Targeting BPTF Sensitizes Pancreatic Ductal Adenocarcinoma to Chemotherapy by Repressing ABC-Transporters and Impairing Multidrug Resistance (MDR).

Abstract

Simple SummaryPancreatic ductal adenocarcinoma is a devastating disease and an extremely chemoresistant tumour. In the present manuscript, we described the role of BPTF during tumour pancreatic ductal adenocarcinoma progression and in response to gemcitabine treatment, a gold standard treatment in this tumour type. Through different genetic approaches, we reduced BPTF levels in a panel of pancreatic ductal adenocarcinoma cell lines.

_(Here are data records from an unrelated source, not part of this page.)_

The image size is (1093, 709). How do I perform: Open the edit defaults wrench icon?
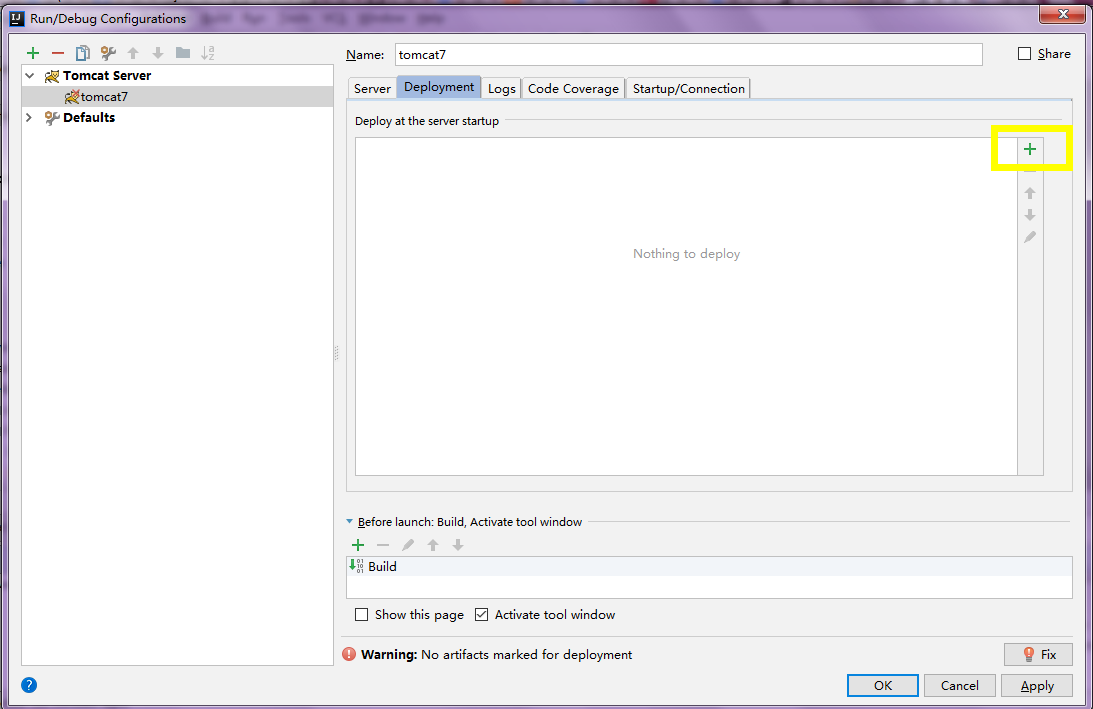(x=108, y=53)
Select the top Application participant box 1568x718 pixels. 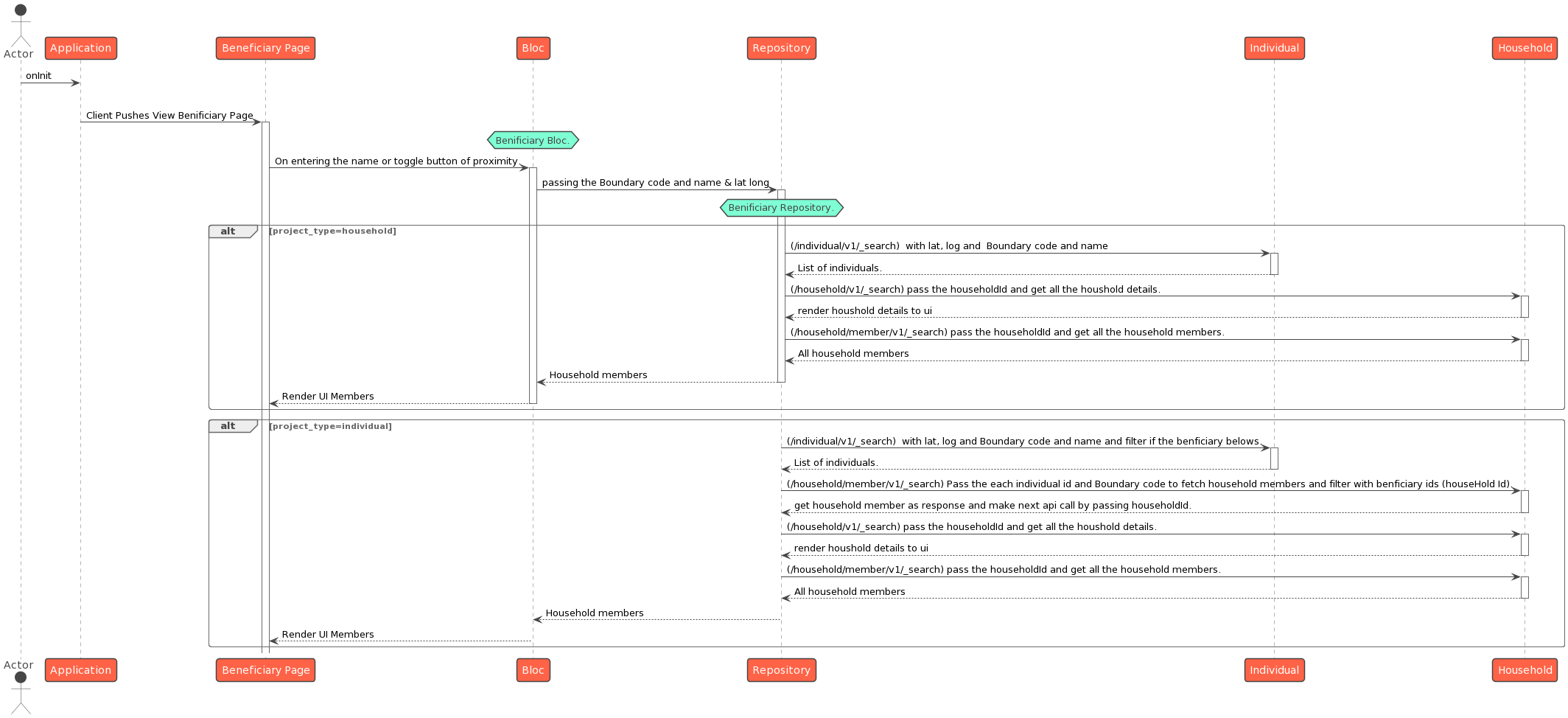(81, 48)
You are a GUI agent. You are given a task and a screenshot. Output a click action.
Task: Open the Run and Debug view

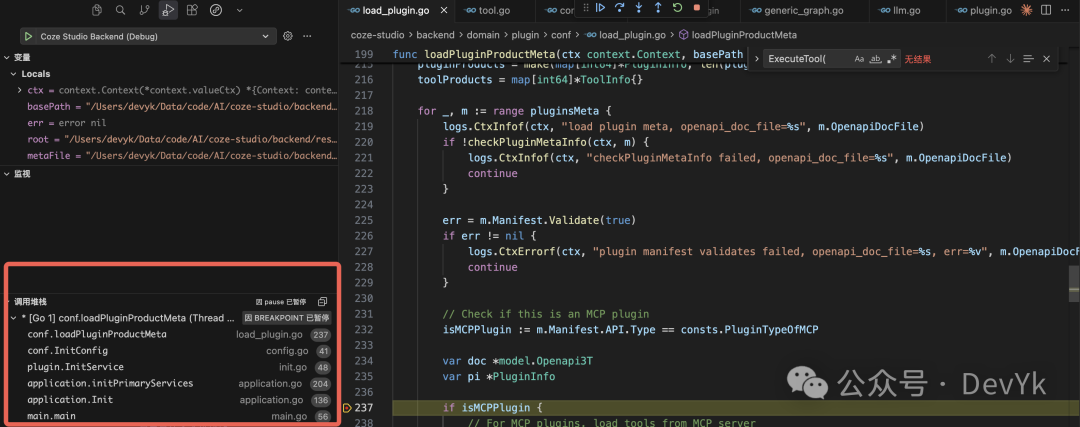(x=168, y=10)
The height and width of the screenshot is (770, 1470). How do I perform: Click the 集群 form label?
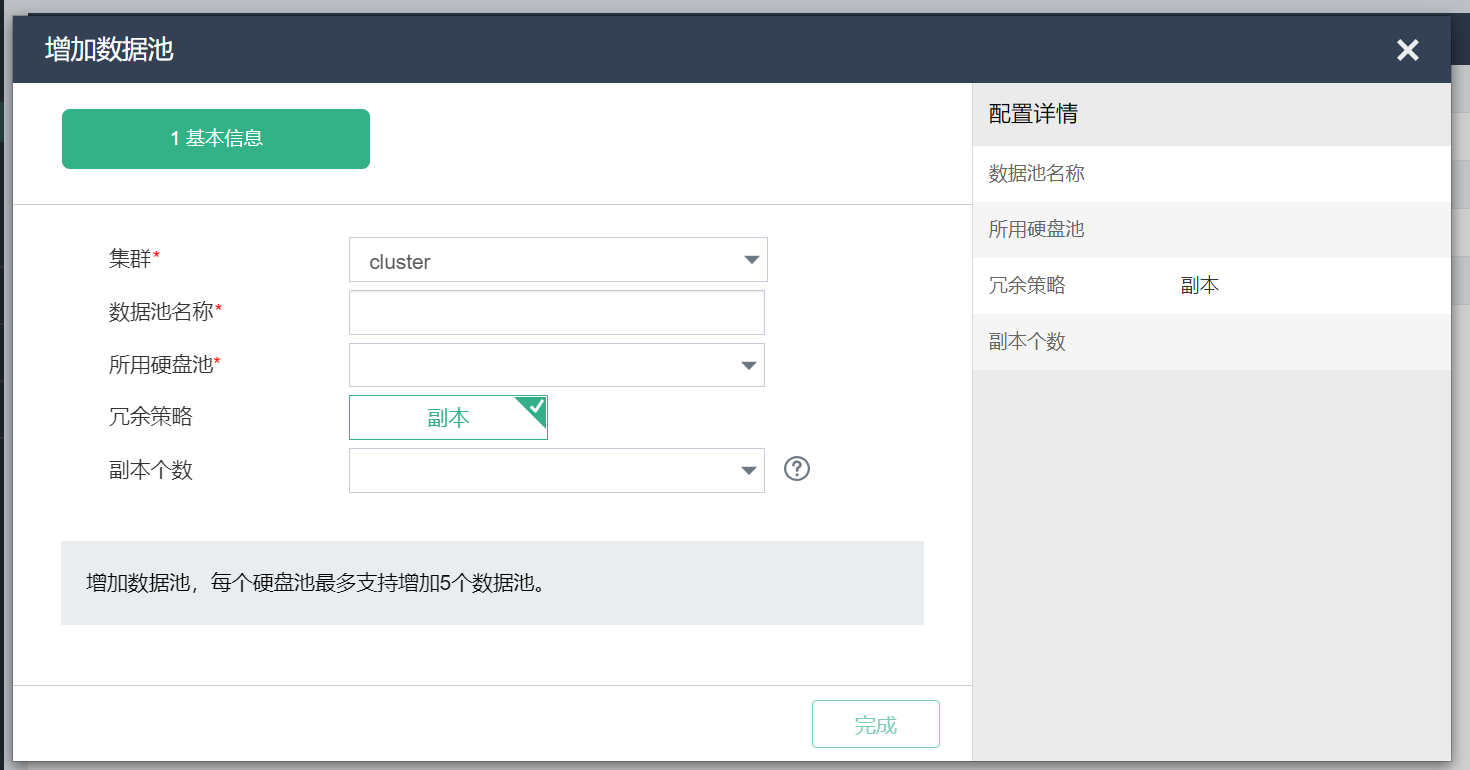131,260
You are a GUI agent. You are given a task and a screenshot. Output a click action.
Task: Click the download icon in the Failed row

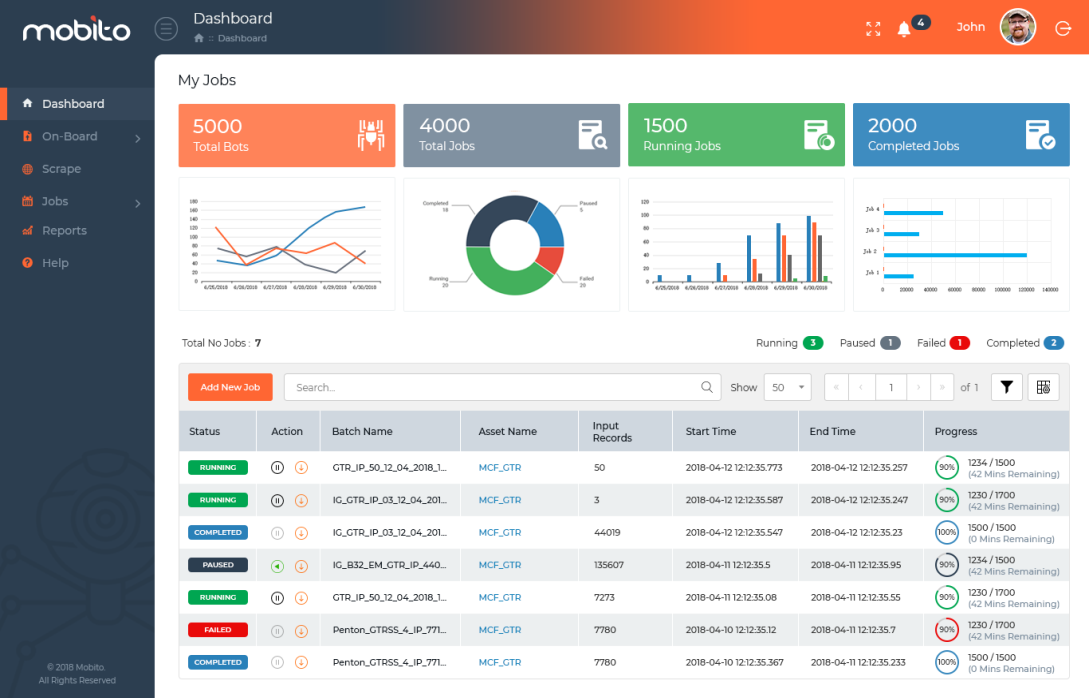click(301, 630)
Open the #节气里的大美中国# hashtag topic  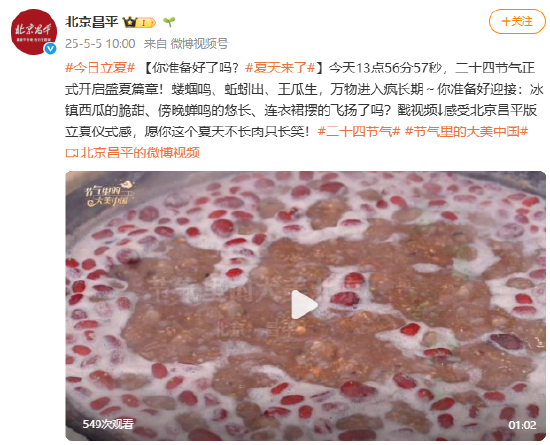coord(467,132)
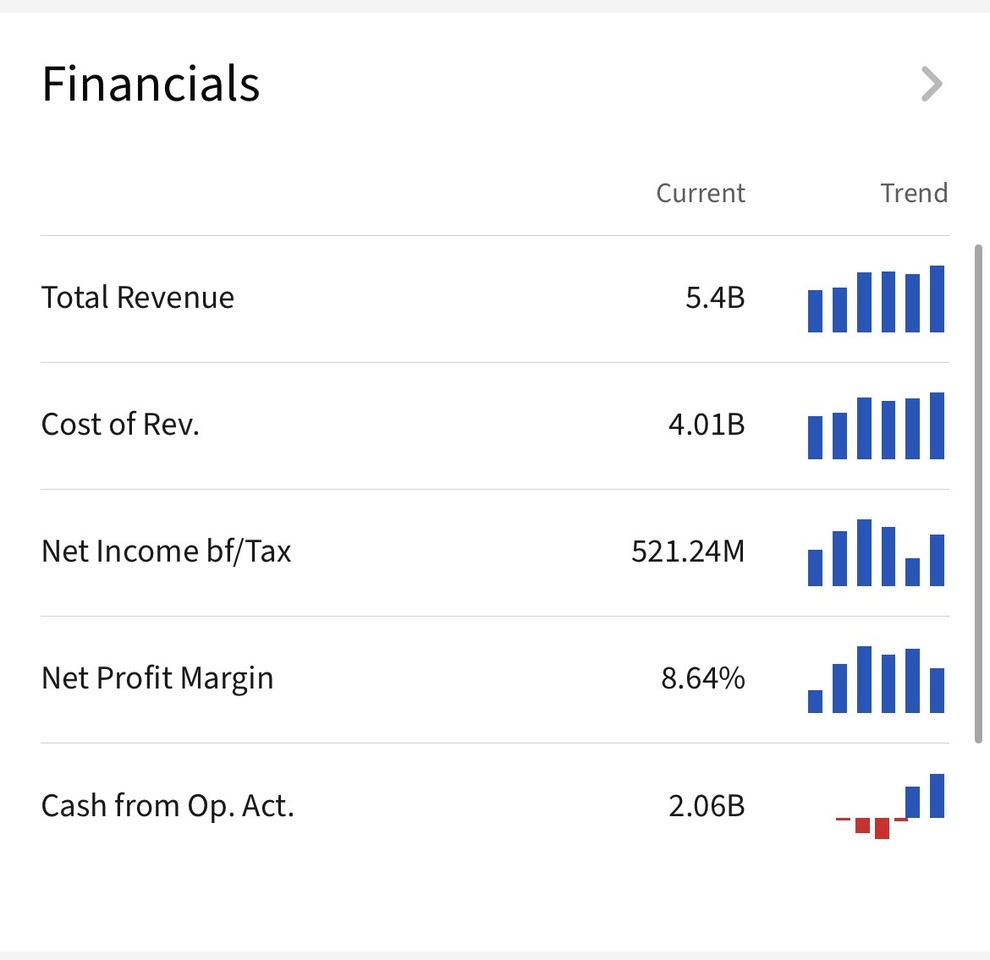Select the 521.24M net income value

click(x=688, y=552)
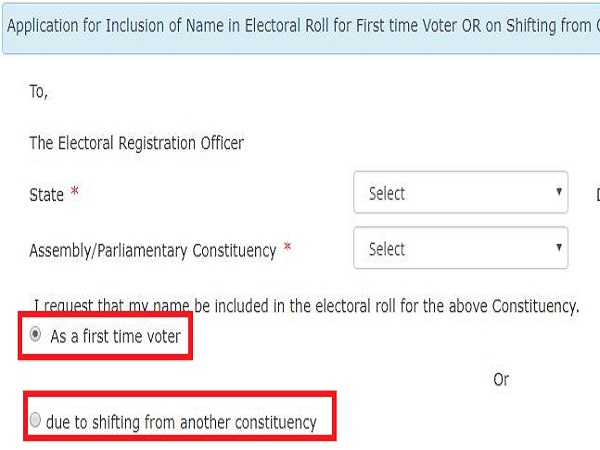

We validated its therapeutic effect in cell cultures and in mouse models of pancreatic cancer. A reduction in BPTF levels impaired cell proliferation and sensitized pancreatic tumour cells to gemcitabine. We demonstrated that BPTF-silencing reduced the expression of several ABC-transporters, which are involved in gemcitabine resistance, and enhanced its accumulation in the tumour cell, improving its therapeutic effect.Pancreatic ductal adenocarcinoma (PDA) is characterized by an extremely poor prognosis due to its late diagnosis and strong chemoresistance to the current treatments. Therefore, finding new therapeutic targets is an urgent need nowadays. In this study, we report the role of the chromatin remodeler BPTF (Bromodomain PHD Finger Transcription Factor) as a therapeutic target in PDA. BPTF-silencing dramatically reduced cell proliferation and migration in vitro and in vivo in human and mouse PDA cell lines. Moreover, BPTF-silencing reduces the IC50 of gemcitabine in vitro and enhanced its therapeutic effect in vivo. Mechanistically, BPTF is required for c-MYC recruitment to the promoter of ABC-transporters and its downregulation facilitates gemcitabine accumulation in tumour cells, increases DNA damage, and a generates a strong synergistic effect in vivo. We show that BPTF is a therapeutic target in pancreatic ductal adenocarcinoma due to its strong effect on proliferation and in response to gemcitabine.